Which of these approaches (or one not mentioned above) is objectively the best and why?


Solution

  • For now I have opted for solution #1, wrapping terra objects in the output list as follows:

    results <- list(approach = "pca",
                    details = list(variables = sel.vars,
                                   pca = pca.object,
                                   rescale = rescale,
                                   axes = axes, 
                                   means = means,
                                   sds = sds),
                    suitab.raster = wrap(suitab.raster,
                                         proxy = FALSE))
    class(results) <-  append("virtualspecies", class(results))
    

    And I added generic functions to $ and [[ so that when users want to access the rasters they will get an unwrapped raster, rather than a wrapped raster.

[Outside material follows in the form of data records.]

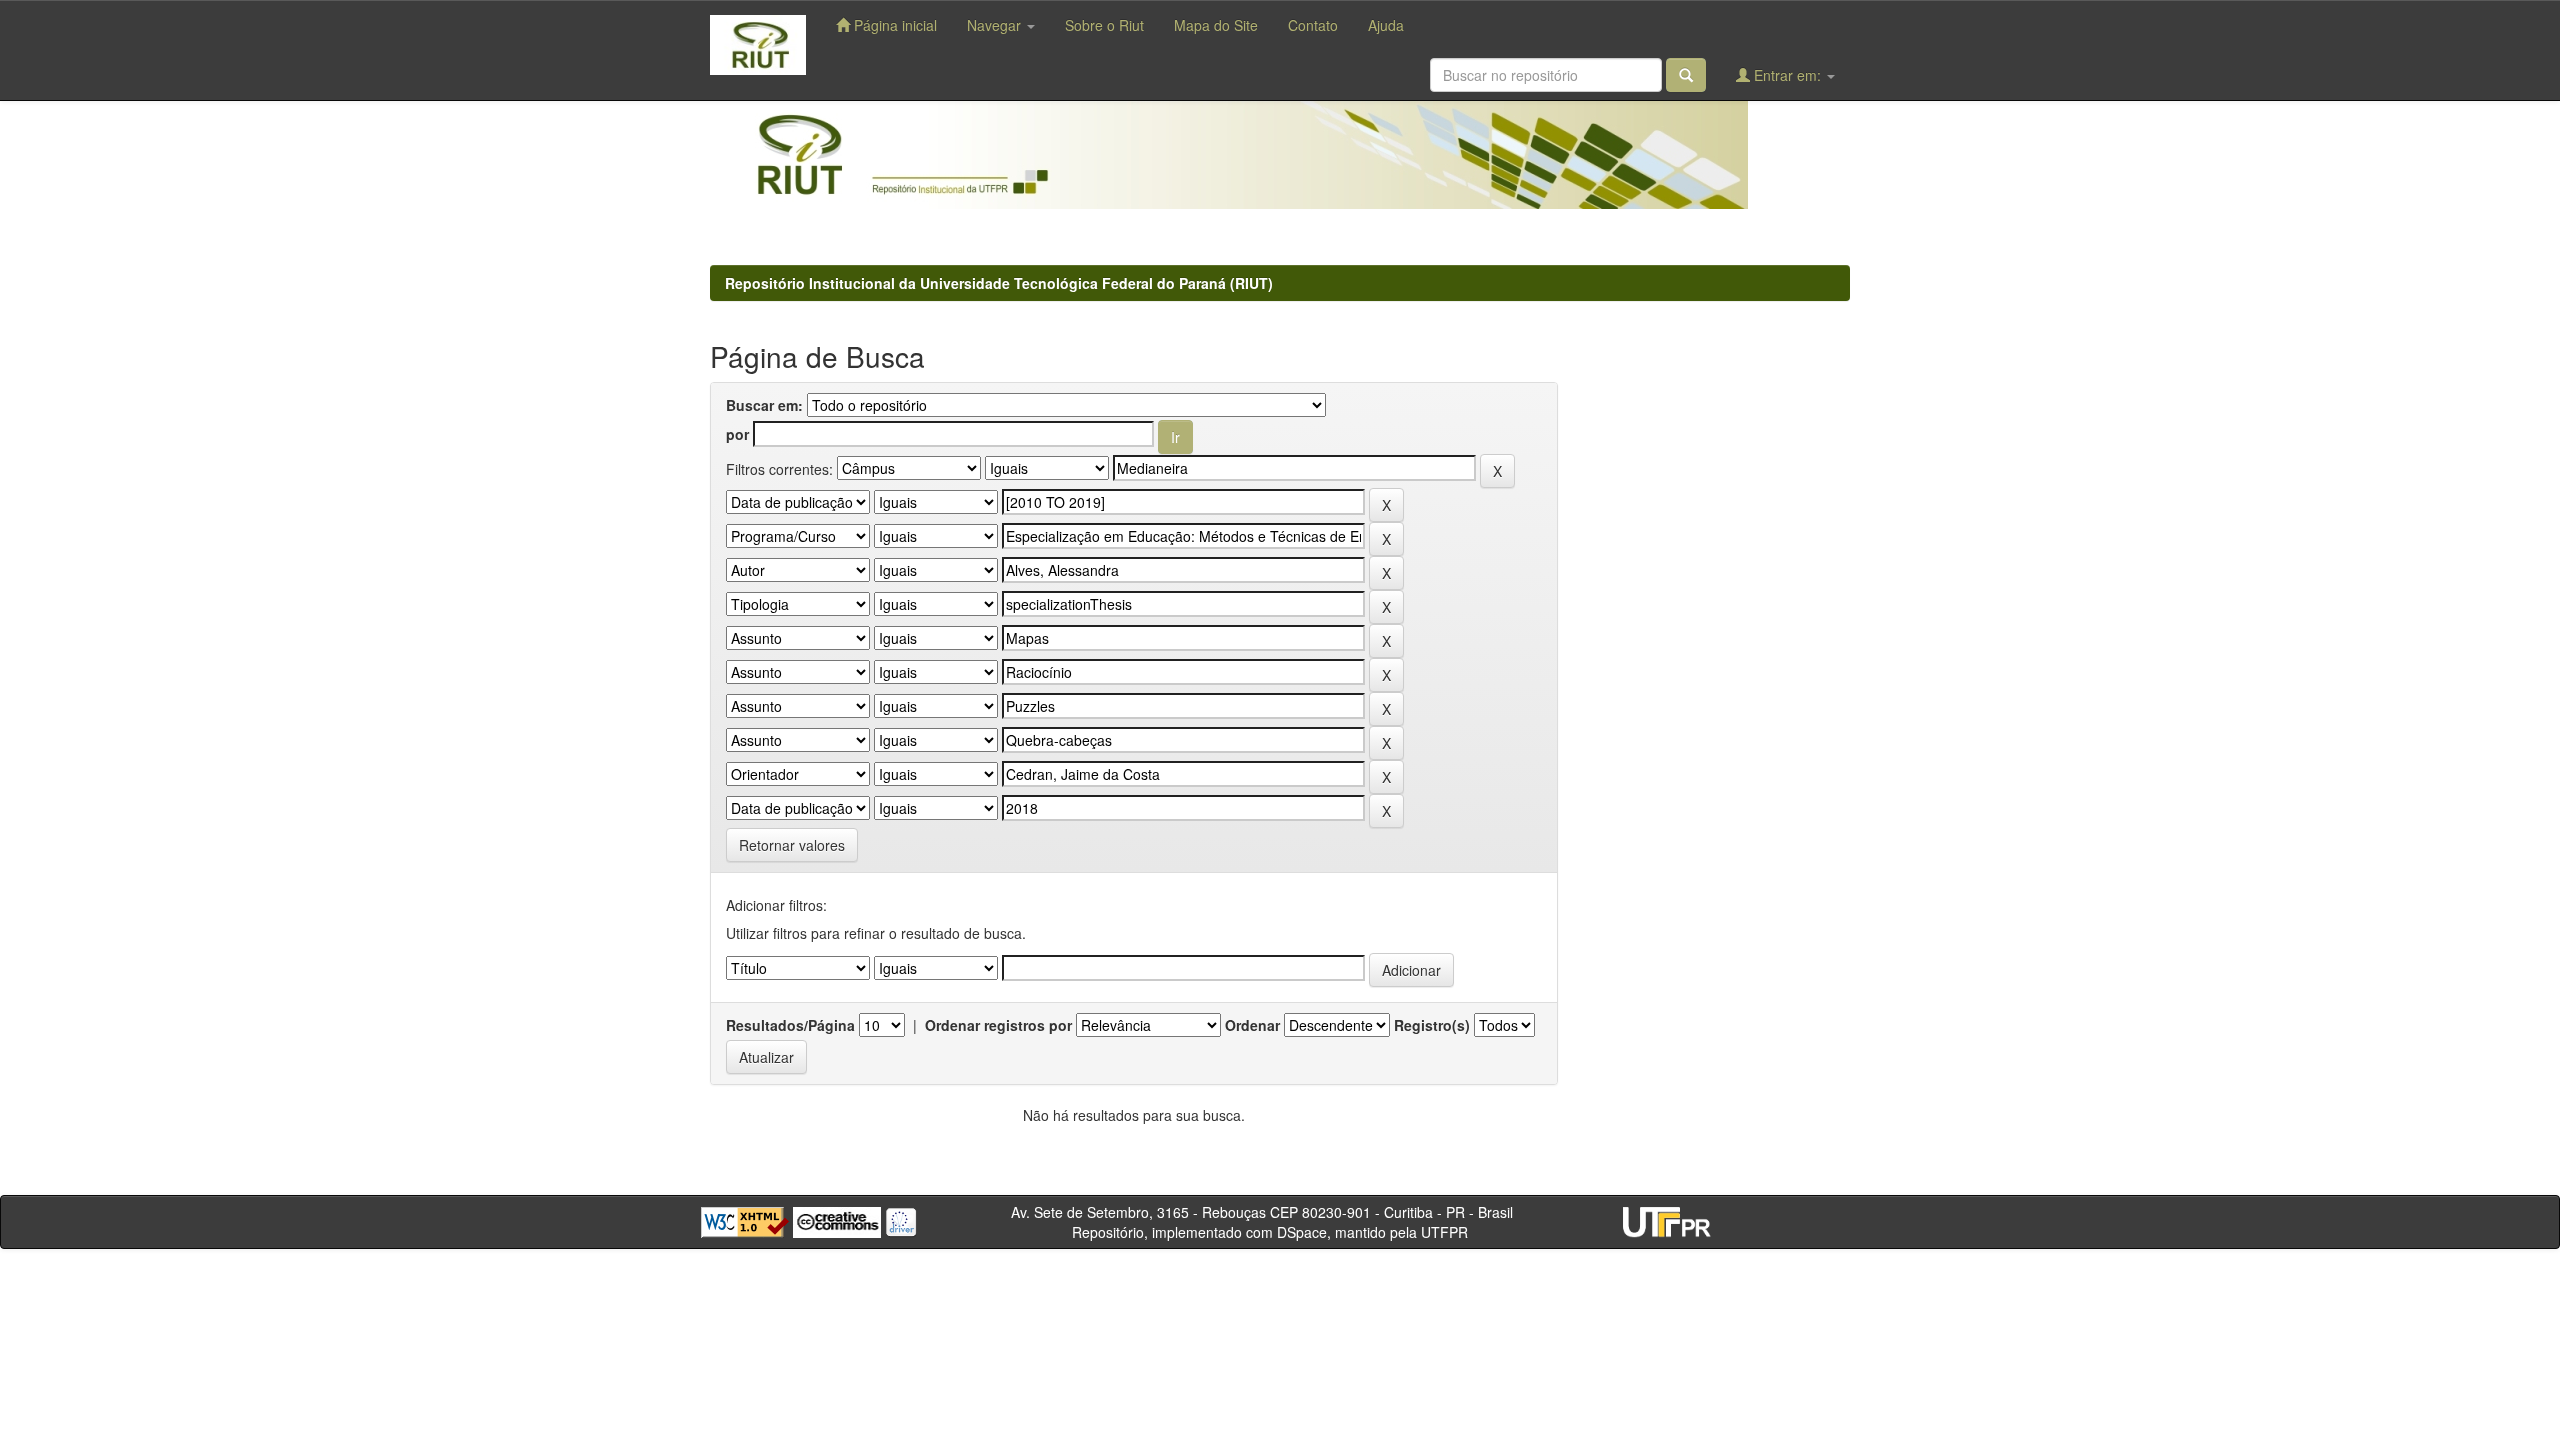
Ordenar (1252, 1025)
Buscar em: (764, 405)
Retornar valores (792, 845)
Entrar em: (1787, 75)
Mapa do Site (1216, 25)
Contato (1313, 25)
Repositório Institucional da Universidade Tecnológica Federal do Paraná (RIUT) (999, 283)
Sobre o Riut (1104, 25)
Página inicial (893, 25)
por (737, 434)
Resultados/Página (790, 1025)
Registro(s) (1432, 1025)
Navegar (996, 25)
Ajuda (1386, 25)
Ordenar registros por (998, 1025)
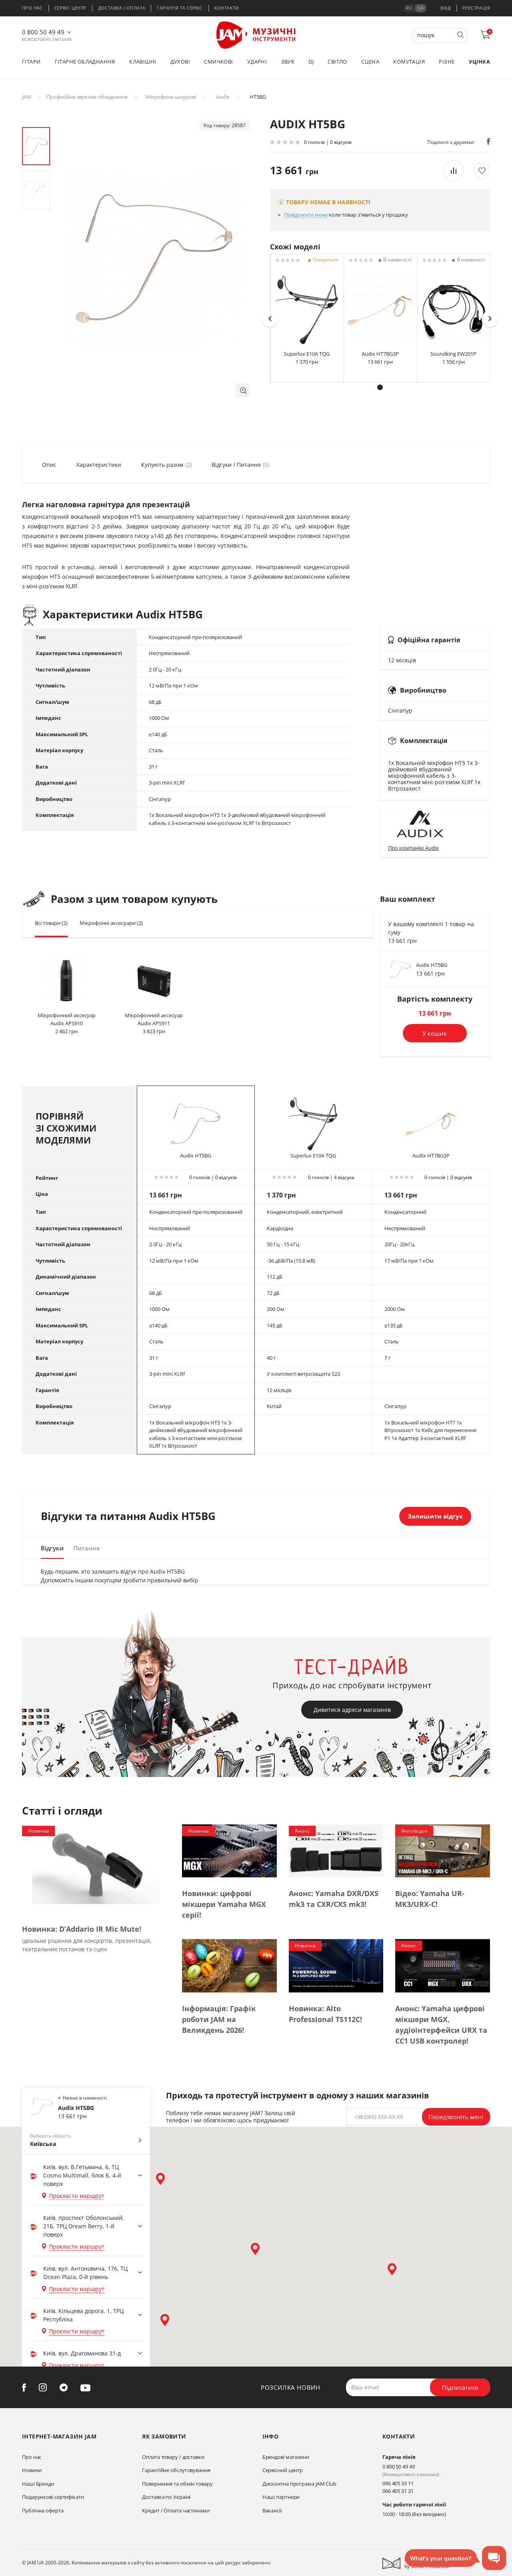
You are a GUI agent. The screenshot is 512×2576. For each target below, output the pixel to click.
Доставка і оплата (122, 8)
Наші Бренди (38, 2483)
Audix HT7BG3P (380, 353)
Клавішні (142, 61)
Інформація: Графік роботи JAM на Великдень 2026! (219, 2019)
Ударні (257, 61)
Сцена (370, 61)
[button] (243, 390)
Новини (31, 2470)
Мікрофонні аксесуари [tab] (111, 922)
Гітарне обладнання (85, 61)
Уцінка (479, 61)
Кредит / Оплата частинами (176, 2510)
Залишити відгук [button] (435, 1516)
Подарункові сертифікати (53, 2496)
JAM (26, 96)
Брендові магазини (285, 2456)
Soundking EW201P (453, 353)
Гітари (31, 61)
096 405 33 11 (398, 2483)
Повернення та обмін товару (177, 2483)
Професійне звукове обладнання (87, 96)
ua (421, 8)
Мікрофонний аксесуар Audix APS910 (67, 1019)
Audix (223, 96)
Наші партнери (281, 2496)
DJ (311, 61)
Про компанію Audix (413, 848)
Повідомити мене (306, 215)
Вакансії (272, 2510)
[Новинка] (96, 1868)
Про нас (32, 8)
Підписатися (460, 2387)
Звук (288, 61)
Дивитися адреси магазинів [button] (352, 1709)
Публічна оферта (43, 2510)
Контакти (226, 8)
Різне (446, 61)
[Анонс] (336, 1850)
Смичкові (218, 61)
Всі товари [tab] (51, 922)
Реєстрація (476, 8)
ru (409, 8)
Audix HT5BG (431, 964)
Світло (337, 61)
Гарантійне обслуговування (176, 2470)
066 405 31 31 (398, 2490)
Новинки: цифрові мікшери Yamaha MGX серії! (224, 1904)
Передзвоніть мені (455, 2117)
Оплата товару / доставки (173, 2456)
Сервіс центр (70, 8)
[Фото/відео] (442, 1850)
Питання (86, 1548)
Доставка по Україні (166, 2496)
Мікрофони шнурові (170, 96)
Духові (180, 61)
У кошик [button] (434, 1033)
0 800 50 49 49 (43, 32)
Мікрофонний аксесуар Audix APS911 (154, 1019)
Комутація (409, 61)
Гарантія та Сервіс (179, 8)
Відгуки (52, 1548)
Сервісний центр (282, 2470)
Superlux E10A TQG (307, 353)
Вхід (445, 8)
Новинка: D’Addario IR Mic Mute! (81, 1929)
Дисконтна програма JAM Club (299, 2483)
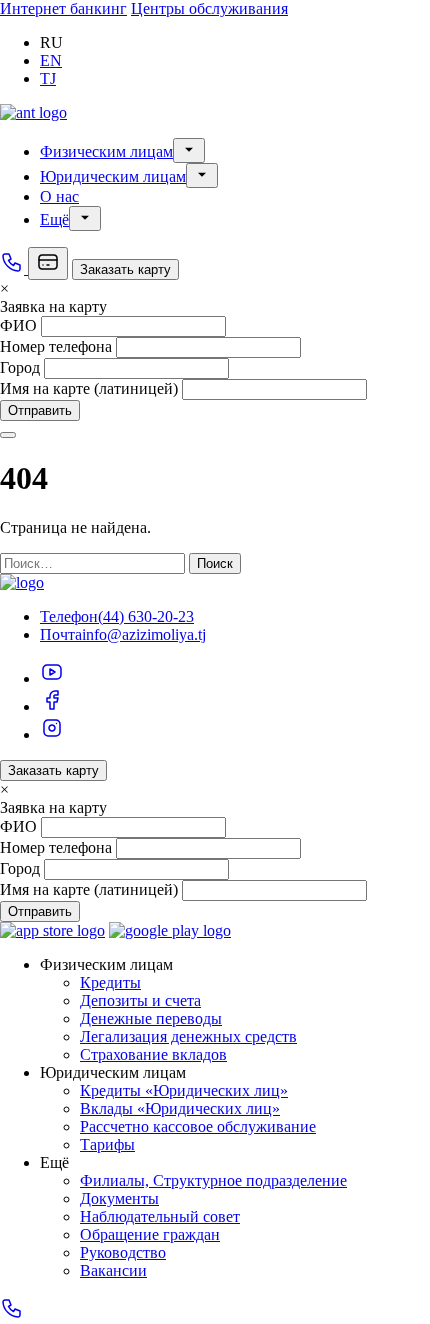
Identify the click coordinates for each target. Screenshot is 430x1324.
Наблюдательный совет (160, 1216)
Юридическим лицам (113, 176)
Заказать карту (125, 269)
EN (51, 60)
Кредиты (110, 982)
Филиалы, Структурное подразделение (213, 1180)
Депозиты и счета (140, 1000)
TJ (48, 78)
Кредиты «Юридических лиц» (184, 1090)
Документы (119, 1198)
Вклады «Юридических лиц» (180, 1108)
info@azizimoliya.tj (144, 634)
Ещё (54, 219)
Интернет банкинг (63, 8)
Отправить (40, 410)
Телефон (69, 616)
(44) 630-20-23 (146, 616)
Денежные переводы (151, 1018)
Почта (61, 634)
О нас (59, 196)
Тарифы (107, 1144)
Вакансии (113, 1270)
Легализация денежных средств (188, 1036)
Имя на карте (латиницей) (89, 388)
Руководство (123, 1252)
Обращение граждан (150, 1234)
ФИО (18, 325)
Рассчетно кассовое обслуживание (198, 1126)
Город (20, 367)
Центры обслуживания (209, 8)
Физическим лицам (106, 151)
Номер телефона (56, 346)
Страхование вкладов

    By doing so I also unintentionally made the rest of the code much easier, since I don't have to add unwrap() everytime I want to access a raster object from one of these lists.

    Here is how I added these generics to automatically unwrap terra objects when accessed with $ or [[.

    #' @export
    #' @method `$` virtualspecies
    `$.virtualspecies` <- function(x, name)
    {
      if(inherits(as.list(x)[[name]], "PackedSpatRaster")) {
        return(unwrap(`[[`(as.list(x), name)))
      } else {
        return(`[[`(as.list(x), name))
      }
    }
    
    #' @export
    #' @method `[[` virtualspecies
    `[[.virtualspecies` <- function(x, name)
    {
      if(inherits(as.list(x)[[name]], "PackedSpatRaster")) {
        return(unwrap(`[[`(as.list(x), name)))
      } else {
        return(`[[`(as.list(x), name))
      }
    }
    
    #' @export
    #' @method `as.list` virtualspecies
    as.list.virtualspecies <- function(x)
    {
      class(x) <- "list"
      return(x)
    }
    

    This code works, but I am still uncertain about two aspects:

    1. What will happen if users try to wrap() very large rasters? I am not yet sure how to handle this situation.
    2. I wonder if the way I wrote the generic $ and [[ functions is adequate and will not cause issues in cases I have not tried yet.